# Mac design software



## TSHIELDS

I dont know if this topic has come up but do any of you run your design software on a mac... I am looking to get a softplan or equal style not sure what 
is the best mac design software
Thanks


----------



## CanningCustom

curious about that myself


----------



## Chris Johnson

Softplan is by far the easiest software for what we do, imo

you will need to run windows on your mac for it to work


----------



## CanningCustom

im all boot camped and ready to go either direction, but preffer something to run on OSX


----------



## Pneuking

Try Punch software's 3DHA. I have it and get nowhere but that's me and my efforts, I'm sure someone with skill could do well.


----------



## Morning Wood

Vectorworks.


----------



## bconley

Autocad for Mac :thumbsup:
http://usa.autodesk.com/autocad/


----------



## MarkDeck

bconley said:


> Autocad for Mac :thumbsup:
> http://usa.autodesk.com/autocad/


For construction drawings the best option.


----------



## Bonzai

TSHIELDS said:


> I dont know if this topic has come up but do any of you run your design software on a mac... I am looking to get a softplan or equal style not sure what
> is the best mac design software
> Thanks


Yes and no ... I run Chief Architect on an iMac but it's running parallels with windows 7 as they only make it for windows. I upgraded the RAM to 12GB so that the 3D rendering wouldn't cause it to lock up. It runs pretty well and I can copy/paste images from iPhoto, etc straight across 'cos Parallels just works.


----------



## gc9

Autocad for Mac is definitely the best option, if you can afford it of course.


----------



## Philthegreek

TSSHIELDS, What exactly are you trying to accomplish with the software? Are you looking for 3D rendering and materials take-off's or are you looking to draw floorplans and basic drawings?
Nemetchek's VectorWorks Architect runs native MacOS
Anything Windows will run on Parallels on a Mac but you may have to get used to different mouse controls or splurge on a MagicMouse that can be 1,2 or 3 button 
For floorplans and elevations, I use Adobe Illustrator with CADTools from HotDoor software. It works just like drawing on a piece of velum so if that's what you're used to and don't need super complex BIM then that might be a good route for you. It will be able to convert directly to a pdf for transmittal and universal access by others. It would probably set you back about $600-$700 for both, but the learning curve is very small and and so is the investment. Plus you could use the Illustrator software for other things like logo and signage designs. Hope that helps.

Phil

P.S. There is also Freeware/Shareware available that is open sourced. DraftSight come to mind and there is always Google Sketch-Up which has now been sold to a third party.


----------



## GRB

Philthegreek said:


> TSSHIELDS, What exactly are you trying to accomplish with the software? Are you looking for 3D rendering and materials take-off's or are you looking to draw floorplans and basic drawings?
> Nemetchek's VectorWorks Architect runs native MacOS
> Anything Windows will run on Parallels on a Mac but you may have to get used to different mouse controls or splurge on a MagicMouse that can be 1,2 or 3 button
> For floorplans and elevations, I use Adobe Illustrator with CADTools from HotDoor software. It works just like drawing on a piece of velum so if that's what you're used to and don't need super complex BIM then that might be a good route for you. It will be able to convert directly to a pdf for transmittal and universal access by others. It would probably set you back about $600-$700 for both, but the learning curve is very small and and so is the investment. Plus you could use the Illustrator software for other things like logo and signage designs. Hope that helps.
> 
> Phil
> 
> P.S. There is also Freeware/Shareware available that is open sourced. DraftSight come to mind and there is always Google Sketch-Up which has now been sold to a third party.

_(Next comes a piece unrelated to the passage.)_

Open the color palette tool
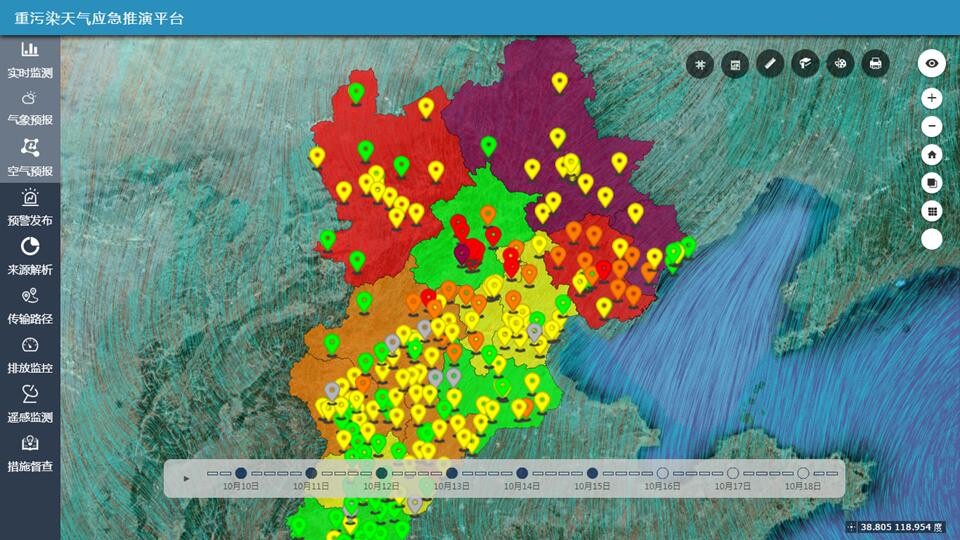Viewport: 960px width, 540px height. pos(840,64)
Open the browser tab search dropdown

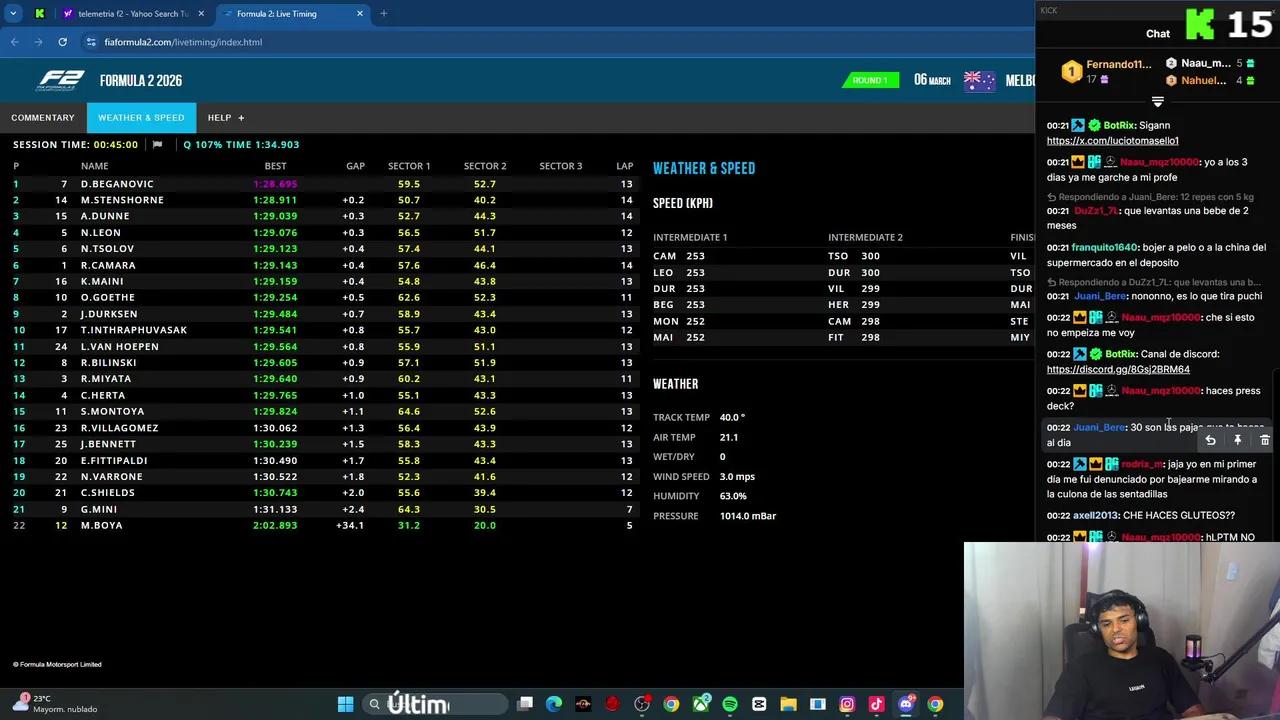click(13, 14)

Well, well... It seems another defector has found his way over from the dark side. :thumbup:

Really good to see you here, Phil. :thumbsup:


----------



## Philthegreek

Wha?? Who?? Where??!! 

I just knew that was you Greg, LOL

Phil:laughing:


----------



## J F

This still works really well across all platforms, very reasonably priced too.













































(I like illustrator too, I just don't use it for project drawings)


----------



## GRB

Philthegreek said:


> Wha?? Who?? Where??!!
> 
> I just knew that was you Greg, LOL
> 
> Phil:laughing:


How did you manage to escape? I thought they kept you locked in a cage over there? :blink:


----------



## WarriorWithWood

You guys are both traitors.


----------



## bconley

Let's not forget Archicad.
I'm playing with the Archicad 15 Demo now and I'm very impressed, version 16 has the new "morph" tool that gives it Sketchup like functionality


----------



## Philthegreek

As well as IMSIDesign. 
Phil


----------



## Philthegreek

I thought I would post a couple of screen shots of the work boards of Illustrator and DraftSight.

Phil


----------